Se la casa editrice chiede soltanto una sinossi dell’opera riservandosi di domandarvi l’intero manoscritto successivamente, non inviate tutta l’opera. Qualora la casa editrice riceva testi soltanto in alcuni mesi dell’anno, non inviatene proprio nei mesi restanti. Se nel suo sito è indicato che non ama i romanzi corali, o predilige la saggistica, o ancora non si occupa di poesia, ebbene non ignoratelo. Il vostro biglietto da visita sta anche nell’attenzione a questi dettagli che in realtà dettagli non sono.

Una buona lettera di presentazione

Come scegliere una casa editrice e cosa sapere prima di proporre un libro? Ecco un altro piccolo consiglio: una buona mail che lo accompagna. Non dilungatevi nell’osannare il vostro testo, non arricchite una vostra eventuale biografia con dettagli irrilevanti. Presentatevi con poche ma interessanti informazioni. Spiegate – sempre in poche parole – perché avete scelto proprio lei, non mostratevi come il più grande scrittore mai esistito perché l’enfasi eccessiva è anch’essa un errato biglietto da visita, così come in qualunque colloquio di lavoro. Porteste però aggiungere qualcosa sul messaggio che il vostro libro contiene tra le righe (ve n’è sempre uno), dando al vostro lavoro carattere di unicità.

Le attese: una spina nel fianco?

Non abbiate fretta: ogni casa editrice ha una gran mole di lavoro perché riceve tantissimi testi. Non dimentichiamo che in un paese in cui ancora troppo pochi leggono, quasi tutti scrivono! Quindi preparatevi a tempi non brevissimi (si arriva fino a 6 mesi di attesa) nonché al fatto che qualora il libro o la sinossi non abbiano suscitato interesse, non si riceverà una risposta negativa. E se ci pensate bene, è naturale che sia così ed è spesso indicato nel sito. Come abbiamo detto ma ci teniamo a ripeterlo, un editore riceve tantissimo materiale e per poter fornire una risposta a chiunque scriva per proporre il proprio libro, dovrebbe assumere davvero tanti dipendenti solo per occuparsi di questo.

Stroncature famose da parte di case editrici

A questo punto non sappiamo se nel cercare di spiegarvi come contattare una casa editrice e cosa sapere prima di proporre un libro, vi siamo stati utili o se vi abbiamo spaventato…

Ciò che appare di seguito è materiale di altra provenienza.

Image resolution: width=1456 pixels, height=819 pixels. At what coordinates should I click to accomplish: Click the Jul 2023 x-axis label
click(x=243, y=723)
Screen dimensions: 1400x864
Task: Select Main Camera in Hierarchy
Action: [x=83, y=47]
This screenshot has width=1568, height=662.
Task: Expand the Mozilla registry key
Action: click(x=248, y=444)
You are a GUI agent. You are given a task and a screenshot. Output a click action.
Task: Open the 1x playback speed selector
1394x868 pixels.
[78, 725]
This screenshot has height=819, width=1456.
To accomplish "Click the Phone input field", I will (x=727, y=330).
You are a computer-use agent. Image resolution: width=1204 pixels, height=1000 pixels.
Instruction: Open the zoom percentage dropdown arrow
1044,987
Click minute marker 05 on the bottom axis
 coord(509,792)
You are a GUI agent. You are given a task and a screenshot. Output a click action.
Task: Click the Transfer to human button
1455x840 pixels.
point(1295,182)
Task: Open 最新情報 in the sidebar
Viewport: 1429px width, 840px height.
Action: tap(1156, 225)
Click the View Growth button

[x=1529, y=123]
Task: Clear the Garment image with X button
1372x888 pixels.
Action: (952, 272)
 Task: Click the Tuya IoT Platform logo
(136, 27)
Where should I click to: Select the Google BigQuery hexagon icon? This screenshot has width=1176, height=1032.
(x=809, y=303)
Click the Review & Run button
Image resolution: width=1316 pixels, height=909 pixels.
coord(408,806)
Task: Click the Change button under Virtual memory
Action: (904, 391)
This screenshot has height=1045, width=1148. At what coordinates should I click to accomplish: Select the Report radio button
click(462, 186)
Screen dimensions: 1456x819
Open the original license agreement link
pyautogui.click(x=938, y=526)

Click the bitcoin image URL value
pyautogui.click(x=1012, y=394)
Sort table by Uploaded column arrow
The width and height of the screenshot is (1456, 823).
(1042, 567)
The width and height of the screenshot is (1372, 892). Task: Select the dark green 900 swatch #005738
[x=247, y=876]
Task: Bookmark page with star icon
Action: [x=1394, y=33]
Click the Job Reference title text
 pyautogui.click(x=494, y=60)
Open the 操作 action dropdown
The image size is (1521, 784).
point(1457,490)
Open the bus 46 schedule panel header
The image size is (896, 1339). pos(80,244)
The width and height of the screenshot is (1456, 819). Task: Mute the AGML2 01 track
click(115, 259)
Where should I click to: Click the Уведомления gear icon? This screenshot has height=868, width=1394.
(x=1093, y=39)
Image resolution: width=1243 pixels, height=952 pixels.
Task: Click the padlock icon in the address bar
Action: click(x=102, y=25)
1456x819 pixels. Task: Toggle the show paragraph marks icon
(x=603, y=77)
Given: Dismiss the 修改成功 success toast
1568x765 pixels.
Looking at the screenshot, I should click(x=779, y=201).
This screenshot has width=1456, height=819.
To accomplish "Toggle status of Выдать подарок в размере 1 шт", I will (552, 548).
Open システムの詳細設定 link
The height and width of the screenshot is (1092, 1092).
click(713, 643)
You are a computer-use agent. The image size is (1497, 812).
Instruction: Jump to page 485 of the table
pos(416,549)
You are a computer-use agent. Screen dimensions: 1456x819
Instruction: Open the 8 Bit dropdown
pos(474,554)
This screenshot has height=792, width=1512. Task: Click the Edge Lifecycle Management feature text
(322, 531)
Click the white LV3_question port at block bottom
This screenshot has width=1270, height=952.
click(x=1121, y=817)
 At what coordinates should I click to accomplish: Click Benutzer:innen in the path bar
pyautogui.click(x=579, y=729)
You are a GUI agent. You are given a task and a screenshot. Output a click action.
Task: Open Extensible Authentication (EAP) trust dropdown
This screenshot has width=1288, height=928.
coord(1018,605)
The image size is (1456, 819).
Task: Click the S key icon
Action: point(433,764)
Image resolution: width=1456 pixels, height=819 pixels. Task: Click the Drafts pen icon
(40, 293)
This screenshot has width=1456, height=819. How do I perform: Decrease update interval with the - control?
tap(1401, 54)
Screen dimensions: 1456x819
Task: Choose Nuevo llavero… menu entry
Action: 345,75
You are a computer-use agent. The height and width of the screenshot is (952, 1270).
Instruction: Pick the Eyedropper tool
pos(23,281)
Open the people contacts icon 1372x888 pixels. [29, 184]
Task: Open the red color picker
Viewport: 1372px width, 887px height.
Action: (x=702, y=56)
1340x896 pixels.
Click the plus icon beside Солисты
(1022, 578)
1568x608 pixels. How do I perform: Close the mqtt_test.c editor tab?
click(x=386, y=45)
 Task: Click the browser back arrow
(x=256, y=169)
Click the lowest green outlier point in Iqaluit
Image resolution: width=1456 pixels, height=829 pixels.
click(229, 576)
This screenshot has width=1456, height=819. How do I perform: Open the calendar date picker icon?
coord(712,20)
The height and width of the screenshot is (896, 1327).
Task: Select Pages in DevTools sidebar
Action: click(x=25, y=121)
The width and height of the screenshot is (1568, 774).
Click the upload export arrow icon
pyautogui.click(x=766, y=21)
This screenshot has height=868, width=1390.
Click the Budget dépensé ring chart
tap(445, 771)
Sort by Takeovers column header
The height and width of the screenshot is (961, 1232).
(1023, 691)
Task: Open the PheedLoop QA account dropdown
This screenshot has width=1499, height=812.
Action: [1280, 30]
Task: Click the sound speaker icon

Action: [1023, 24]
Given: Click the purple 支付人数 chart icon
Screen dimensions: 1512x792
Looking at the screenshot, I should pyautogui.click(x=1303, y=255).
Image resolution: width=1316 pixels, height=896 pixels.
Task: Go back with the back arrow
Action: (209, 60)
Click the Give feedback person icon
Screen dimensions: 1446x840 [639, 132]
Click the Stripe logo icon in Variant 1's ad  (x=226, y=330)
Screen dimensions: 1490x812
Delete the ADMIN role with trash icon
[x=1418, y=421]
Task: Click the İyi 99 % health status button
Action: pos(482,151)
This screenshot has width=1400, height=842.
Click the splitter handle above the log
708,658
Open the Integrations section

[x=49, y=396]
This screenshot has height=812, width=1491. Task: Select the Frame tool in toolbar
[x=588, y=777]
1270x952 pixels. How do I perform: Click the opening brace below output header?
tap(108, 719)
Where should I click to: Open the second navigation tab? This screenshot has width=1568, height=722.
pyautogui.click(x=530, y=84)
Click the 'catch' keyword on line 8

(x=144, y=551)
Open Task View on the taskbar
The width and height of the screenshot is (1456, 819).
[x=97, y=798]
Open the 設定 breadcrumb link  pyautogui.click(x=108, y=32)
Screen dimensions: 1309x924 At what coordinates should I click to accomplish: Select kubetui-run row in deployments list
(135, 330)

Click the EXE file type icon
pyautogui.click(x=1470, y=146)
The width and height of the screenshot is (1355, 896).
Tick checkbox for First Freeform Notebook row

Per raddrizzare il tiro su quello che può sembrare un post severo, vogliamo ricordarvi qualcosa che di certo vi consolerà. Tante case editrici, nei secoli, hanno preso cantonate bocciando alcuni manoscritti o autori che poi hanno invece lasciato il segno. Moby Dick di Melville fu giudicato non adatto al mercato dei giovani. Dostoevskij dovette apportare importanti modifiche al suo Delitto e castigo pena la pubblicazione. A Proust venne detto che neppure si capiva ciò che scriveva. Cain con il suo Il postino suona sempre due volte, ebbe tantissimi rifiuti… E poi Moravia, Kafka, Tolkien, Stephen King e potremmo continuare ancora e ancora. E nella speranza di avervi risollevato il morale, vi invitiamo comunque a non dimenticare i nostri preziosi consigli. Scegliere tra le tante case editrici disponibili non è semplice, ma con consapevolezza e preparazione potrete trovare quella giusta per il vostro libro.